After a brief recruiter interview I was given an open-ended work assignment with no recommended time limit. This involved two inference tasks, supervised and unsupervised, using what looked like production Typeform data. However, they added API development and deep learning models as nice-to-haves. This was the first red flag—no respect for the interviewees time at all here.
I timeboxed my work to 4 hours per task, ignoring the nice-to-haves as I felt they went far beyond expectations for a work exercise. I was told the team was "very impressed" with my submission in any case.
I then did a two hour interview with two technical staff members to go through the exercise. I received pretty unprofessional comments during the interview and it gave me a bad feeling about the adequacy of the staff members to assess what I had done. For example, one interviewer claiming I should be using a Logistic Regression to predict a continuous variable, and telling me there was no need to remove covariant features as it was a waste of time, both were poor advice in the context of the task. They asked me why I had not submitted a deep learning solution, and I explained that in inference tasks I work up to more complex models from simpler ones, which is a common workflow, and that I had timeboxed the exercise.
The follow up recruiter feedback was almost laughably unprofessional. I have a computing degree from a CS department that ranks at #10 worldwide, above Stanford, and 15 years of startup experience. The recruiter told me my "coding skills were lacking", that I did not complete the API assignment, and that I did not submit a deep learning solution, so they decided to reject me. This confirmed to me the completely amateur nature of the process. The job description did not even contain deep learning as a job requirement. By that stage I had already decided I would not consider an offer in any case, given my interview experience, but that just rounded it off.

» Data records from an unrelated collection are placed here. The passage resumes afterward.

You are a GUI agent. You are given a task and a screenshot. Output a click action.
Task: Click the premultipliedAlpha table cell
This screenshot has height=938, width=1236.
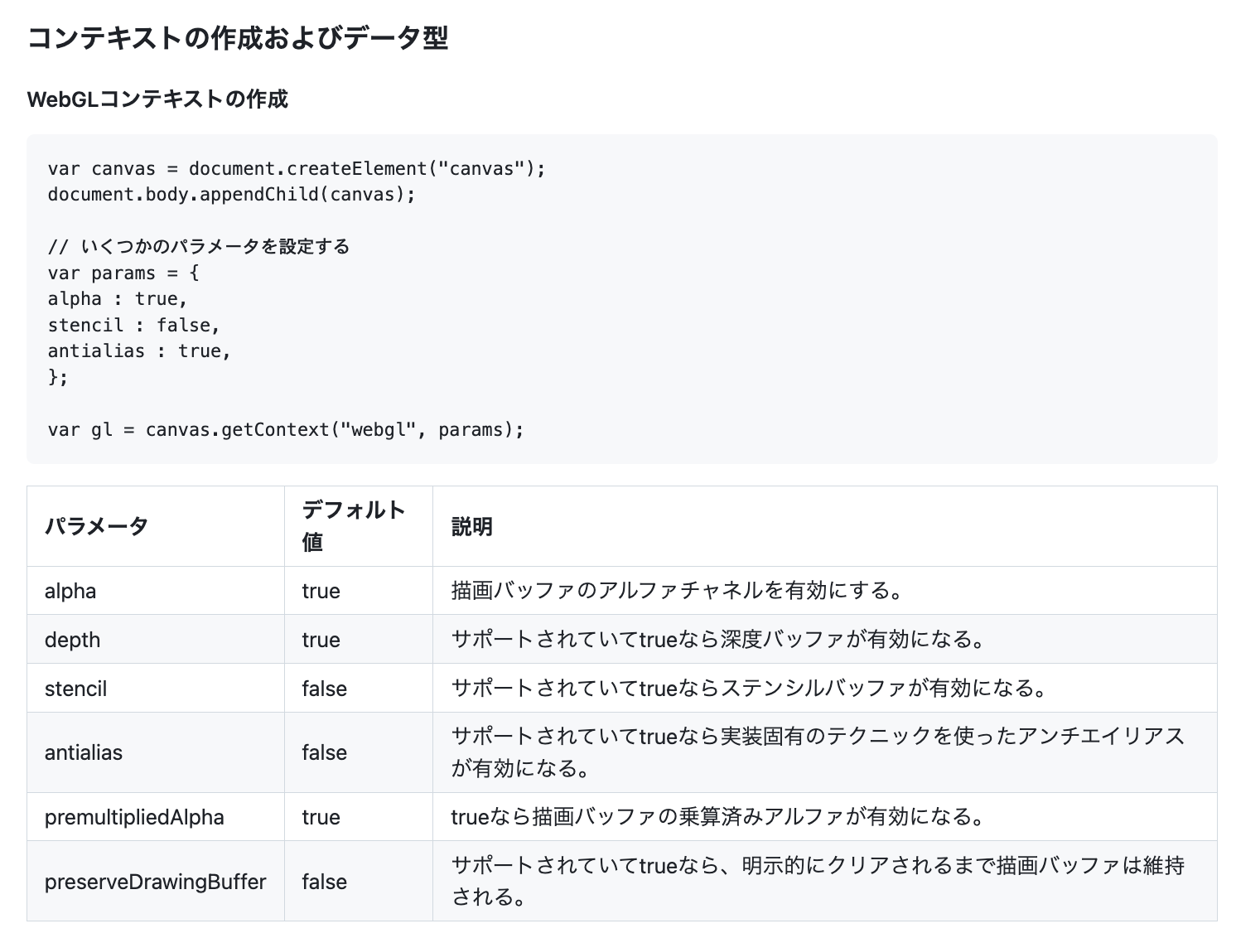tap(134, 817)
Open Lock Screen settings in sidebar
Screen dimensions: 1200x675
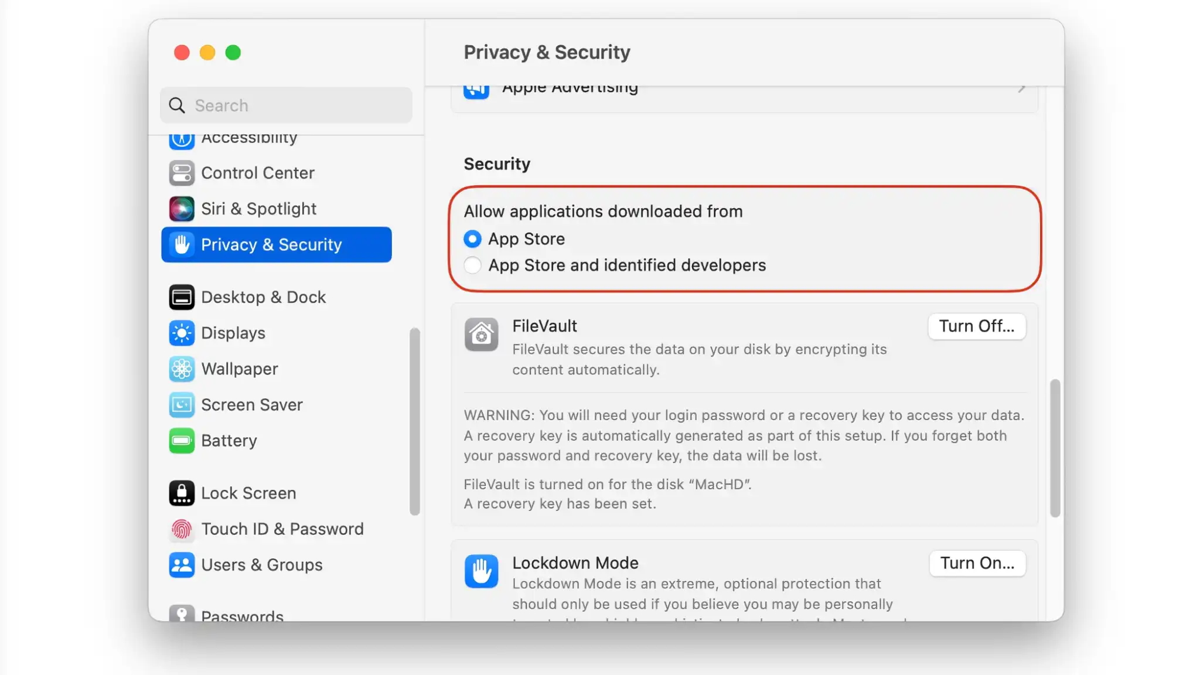pos(248,493)
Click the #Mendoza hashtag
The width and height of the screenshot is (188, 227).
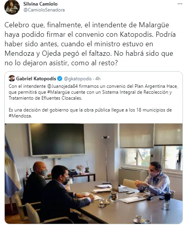click(20, 116)
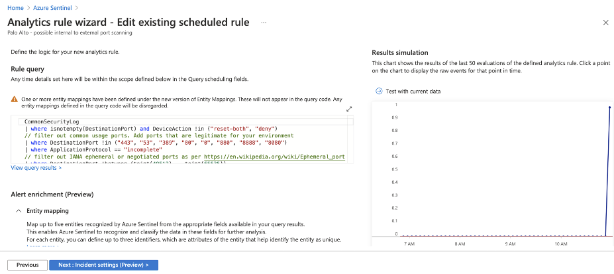Open the ellipsis more options menu
This screenshot has height=274, width=614.
point(263,23)
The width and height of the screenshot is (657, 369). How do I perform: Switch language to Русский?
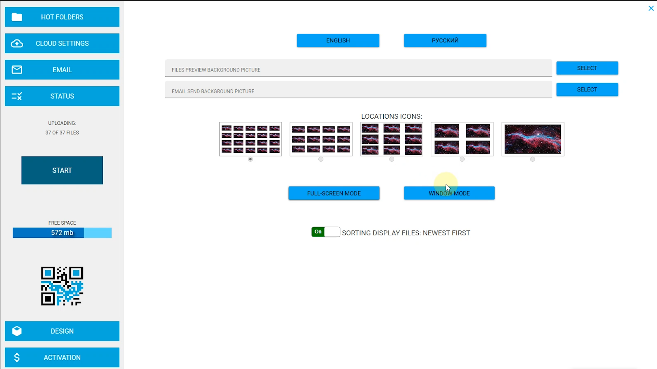pos(445,41)
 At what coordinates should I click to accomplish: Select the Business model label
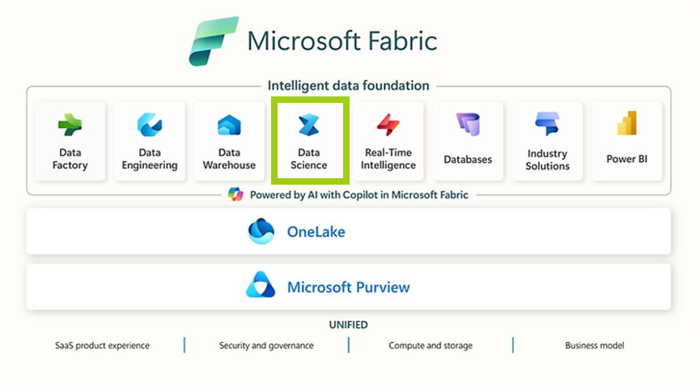(594, 346)
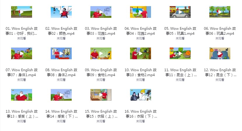Play the 08 身体2 skeleton video thumbnail
This screenshot has width=242, height=131.
tap(61, 53)
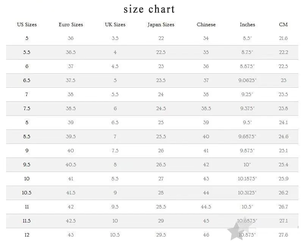The width and height of the screenshot is (304, 246).
Task: Click the Euro size 36.5 cell
Action: [x=71, y=52]
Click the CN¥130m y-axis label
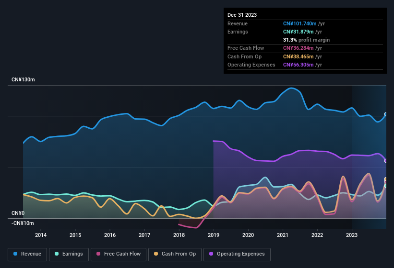Image resolution: width=394 pixels, height=268 pixels. pos(23,79)
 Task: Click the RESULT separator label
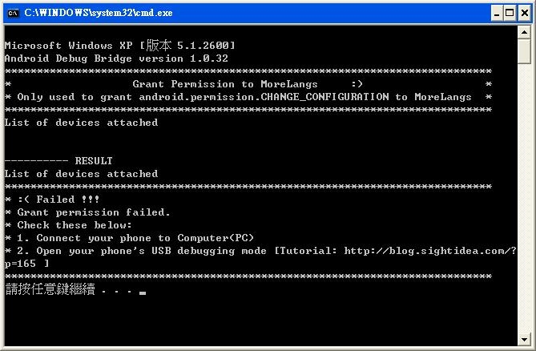point(94,160)
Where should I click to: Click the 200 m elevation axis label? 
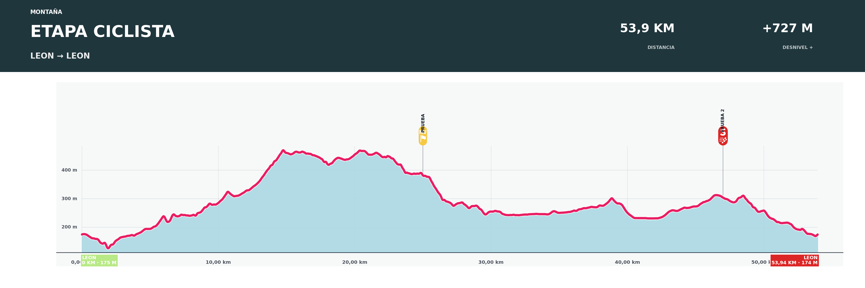69,227
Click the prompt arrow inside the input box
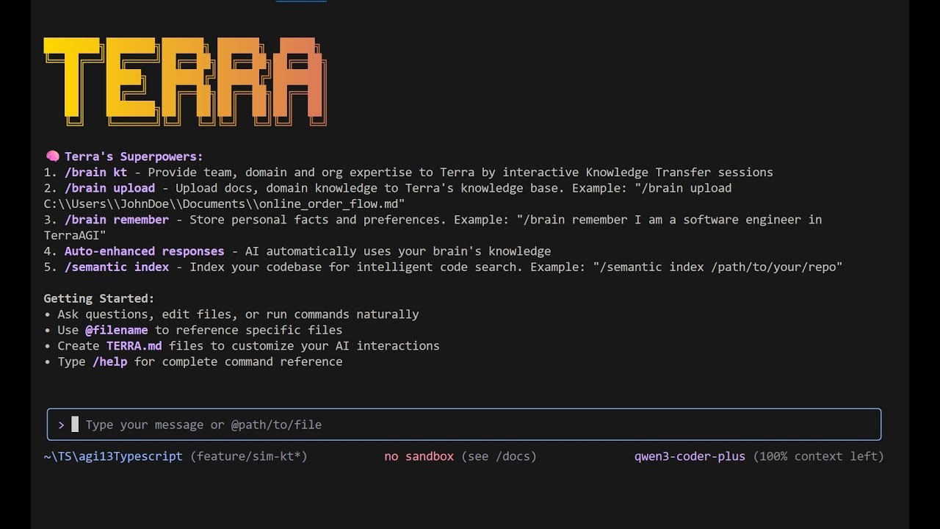The width and height of the screenshot is (940, 529). [x=61, y=424]
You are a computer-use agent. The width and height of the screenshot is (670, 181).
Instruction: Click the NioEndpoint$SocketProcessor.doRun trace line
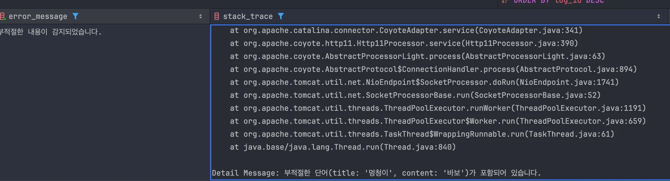(x=424, y=82)
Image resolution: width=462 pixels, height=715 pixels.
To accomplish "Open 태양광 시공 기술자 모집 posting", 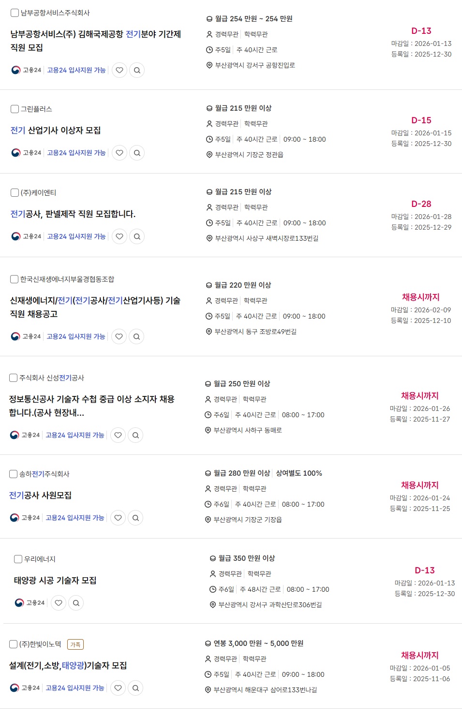I will pyautogui.click(x=55, y=581).
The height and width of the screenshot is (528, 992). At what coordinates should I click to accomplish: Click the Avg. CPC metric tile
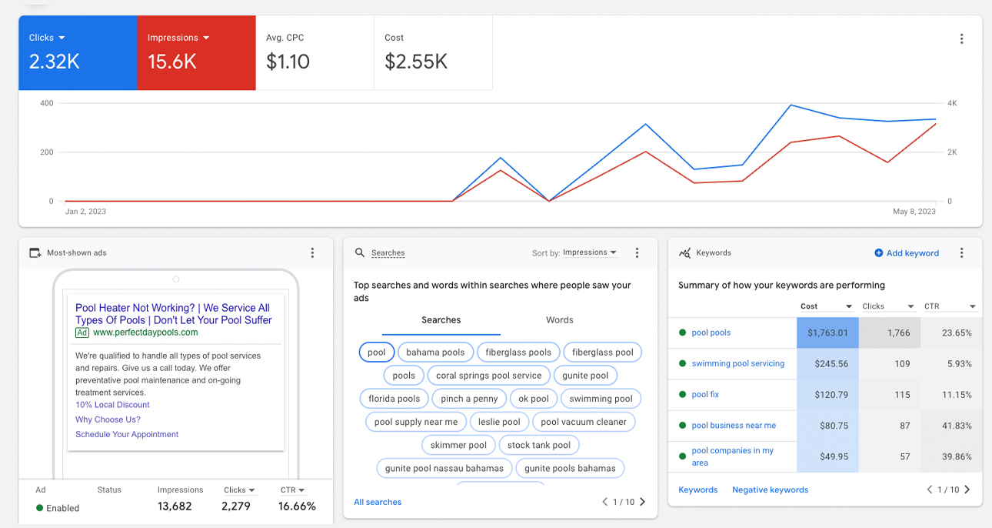(x=315, y=52)
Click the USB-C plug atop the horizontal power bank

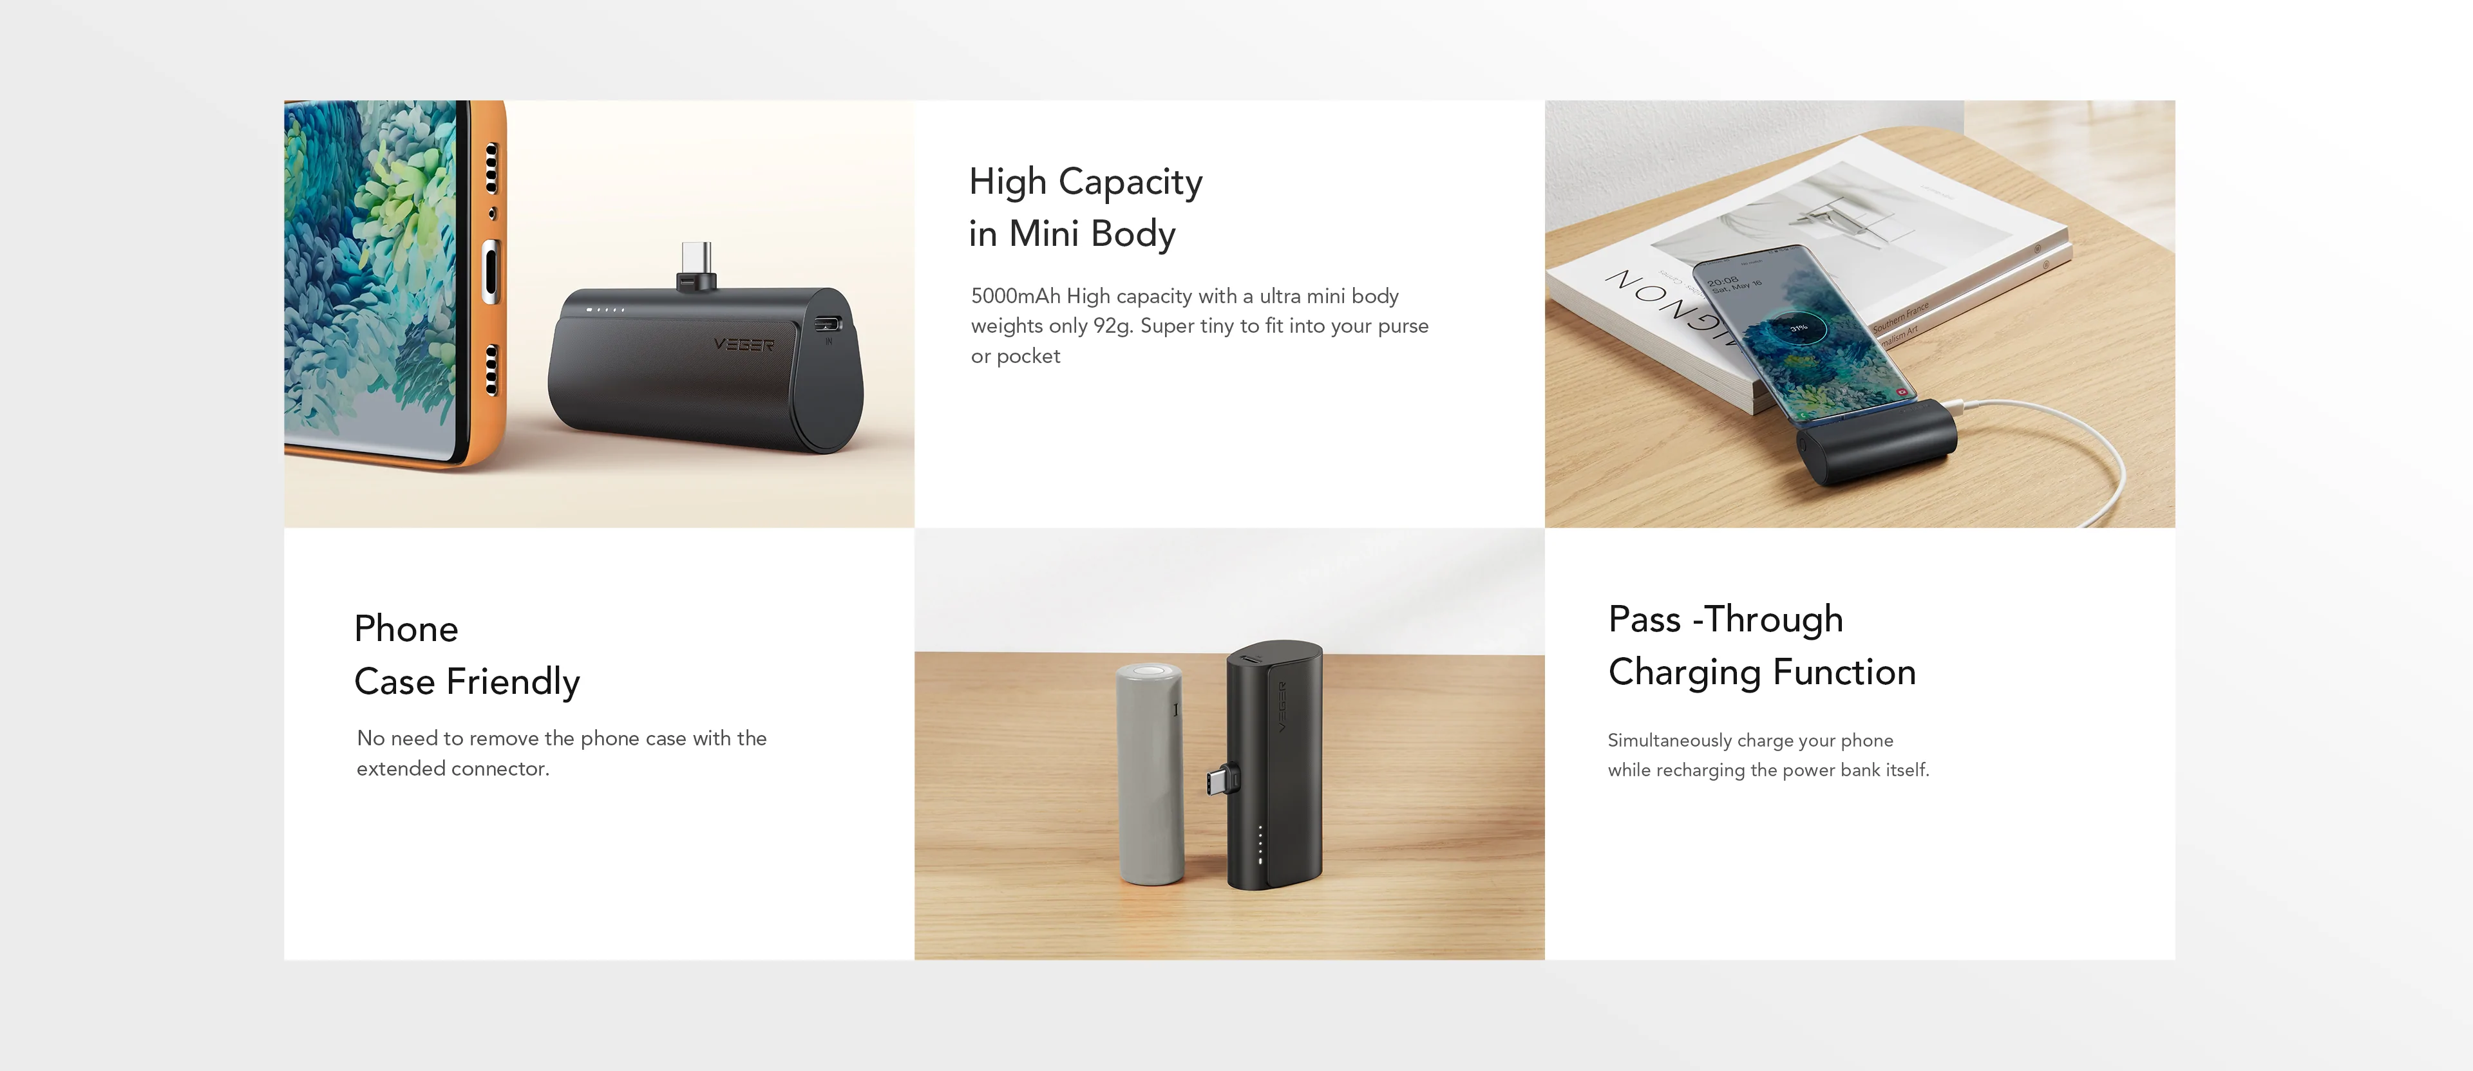pyautogui.click(x=696, y=266)
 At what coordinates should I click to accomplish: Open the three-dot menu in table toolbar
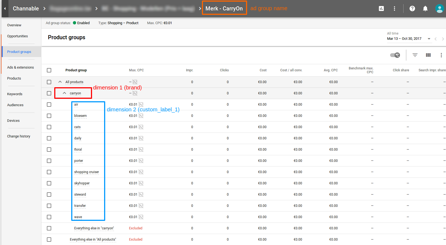[441, 55]
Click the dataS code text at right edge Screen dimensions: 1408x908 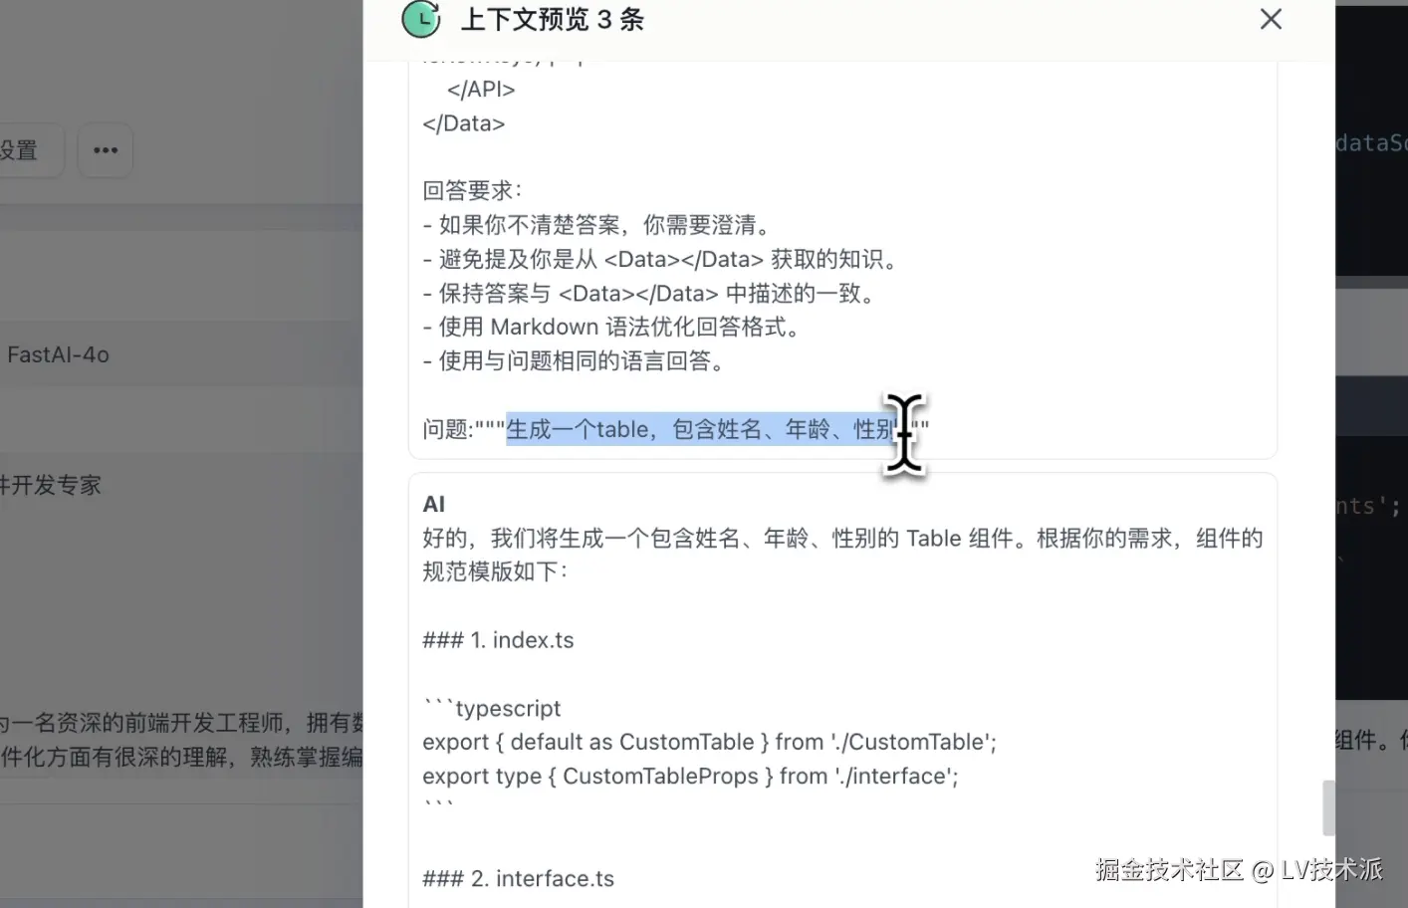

Typeform, please fix alignment between your job descriptions, recruiters, interviewers and work exercises for your ML roles! Candidates should not require 3 days to spare for unpaid work on production data.
I should add that I have been rejected from interviews only twice in my career, and it has never felt me feeling bad at all, I just wasn't suitable for those roles and I felt the process was fair. Not so in this case, worst interview experience of my life.